On en trouvera ci-suit la présentation détaillée.
2023 : “Pour une intellectualité communiste contemporaine”
Mobiles et motifs du séminaire
Selon Lénine (1913) réinterprétant Kautsky (1908), l’orientation communiste du marxisme s’est constituée en référence à « trois sources » intellectuelles : le socialisme utopique français (Saint-Simon et Fourier), la philosophie dialectique allemande (Hegel et Feuerbach) et l’économie politique anglaise (Smith et Ricardo).
Après l’échec des États socialistes au XXème siècle, l’orientation communiste, aujourd’hui plus que nécessaire et seule capable de faire face aux sombres perspectives du nihilisme contemporain, est confrontée à la question du renouvellement de ses sources intellectuelles.
Posons que deux siècles plus tard, cette orientation communiste se revitalisera en profondeur en puisant à trois nouvelles ressources contemporaines de pensée : la Révolution communiste chinoise (engagée en 1958 dans les campagnes par les Communes populaires et étendue en 1966 aux villes par la Révolution culturelle), la philosophie française des sujets de vérités (de Bachelard à Badiou en passant par Sartre et Lacan) et la pensée mathématique moderne (de Galois à Grothendieck en passant par Riemann, Dedekind, etc.).

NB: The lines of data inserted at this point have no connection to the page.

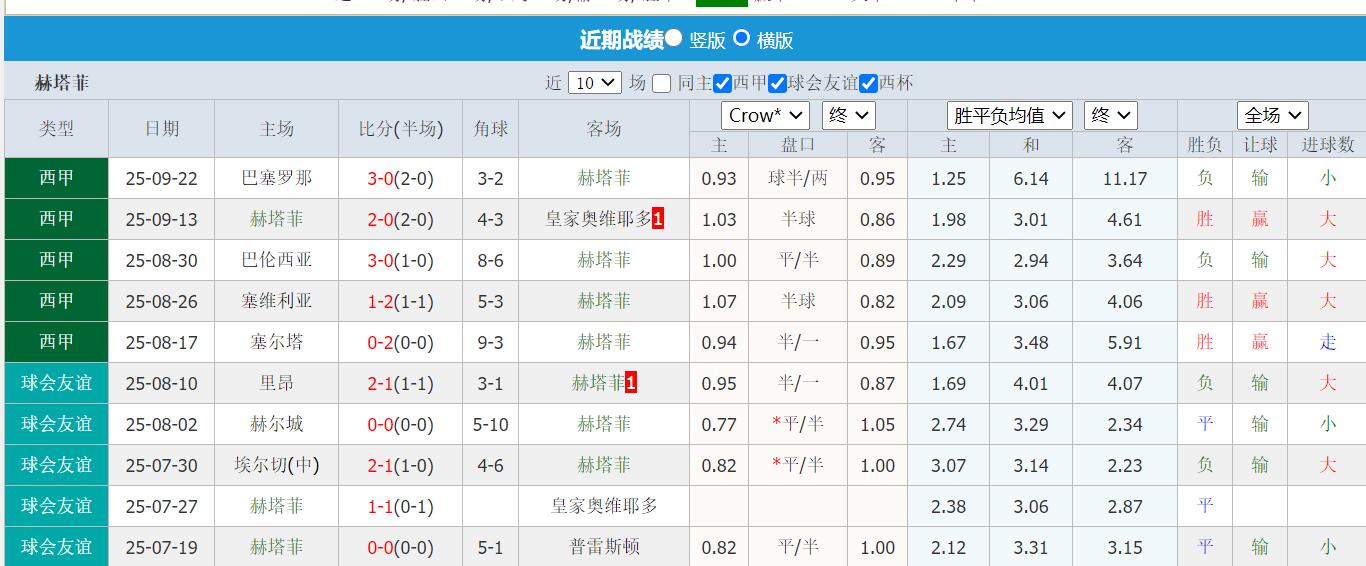
Task: Expand the 终 dropdown beside 胜平负均值
Action: coord(1111,115)
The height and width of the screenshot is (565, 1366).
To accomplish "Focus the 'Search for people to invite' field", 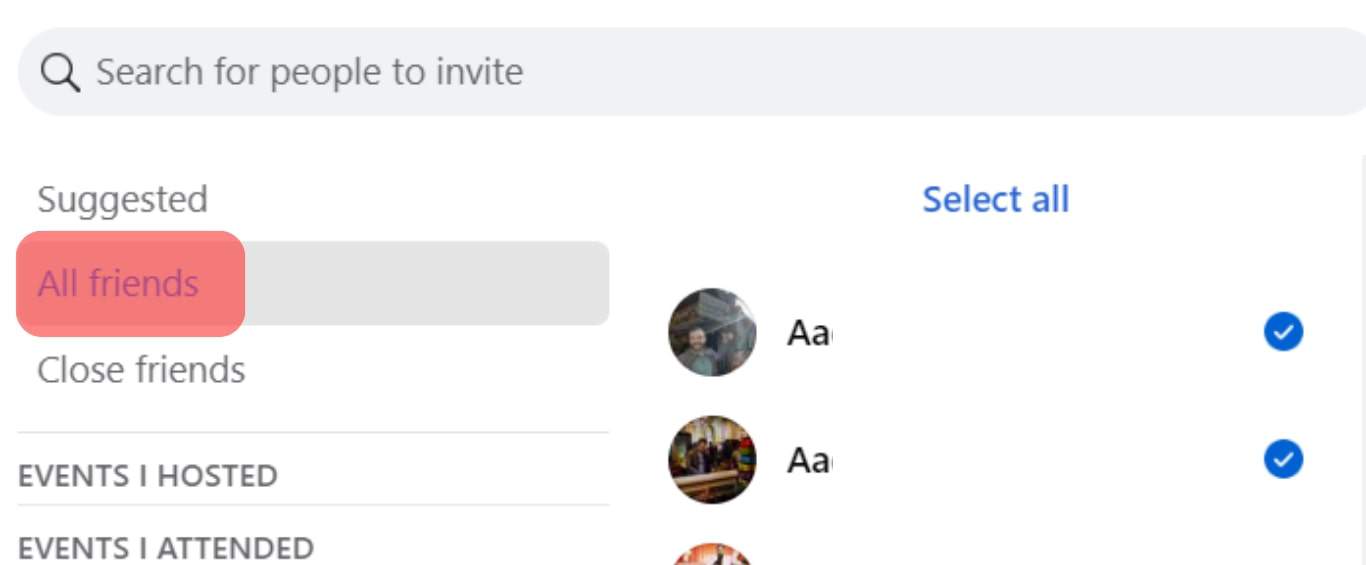I will (692, 71).
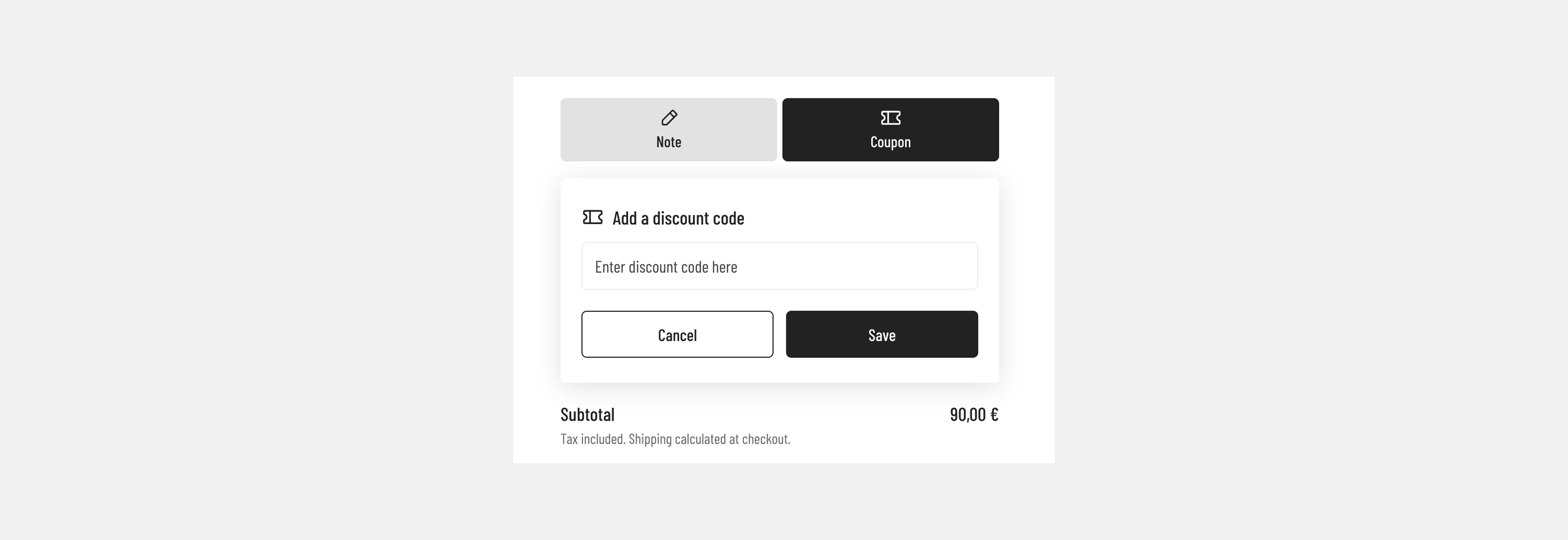Click the white ticket glyph above Coupon
1568x540 pixels.
click(x=891, y=118)
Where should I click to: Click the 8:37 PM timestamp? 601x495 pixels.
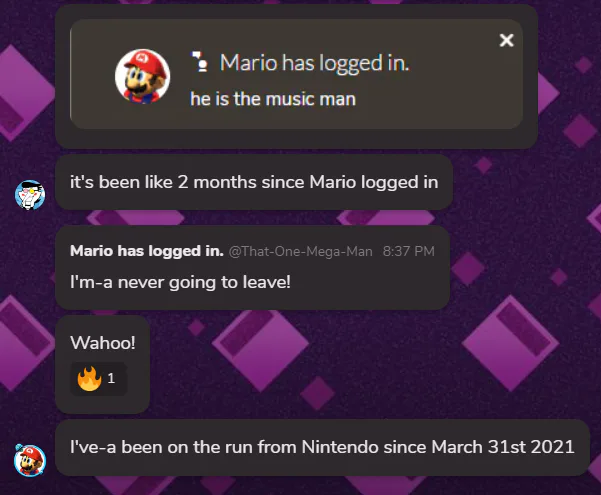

Ce séminaire s’attachera à explorer la fécondité intellectuelle de ces trois ressources.
(17-10-2023) F. Nicolas : Trois ressources pour une intellectualité communiste contemporaine
Pourquoi de nouvelles ressources de pensée pour une intellectualité communiste contemporaine ?
- En quoi la Révolution communiste chinoise 1958-1976 (spontanément engagée le dimanche 27 avril 1958 par les paysans du Henan fondant inopinément 1 la toute première Commune Populaire par fusion de 27 coopératives) peut-elle continuer au XXI° siècle d’inspirer une politique communiste ?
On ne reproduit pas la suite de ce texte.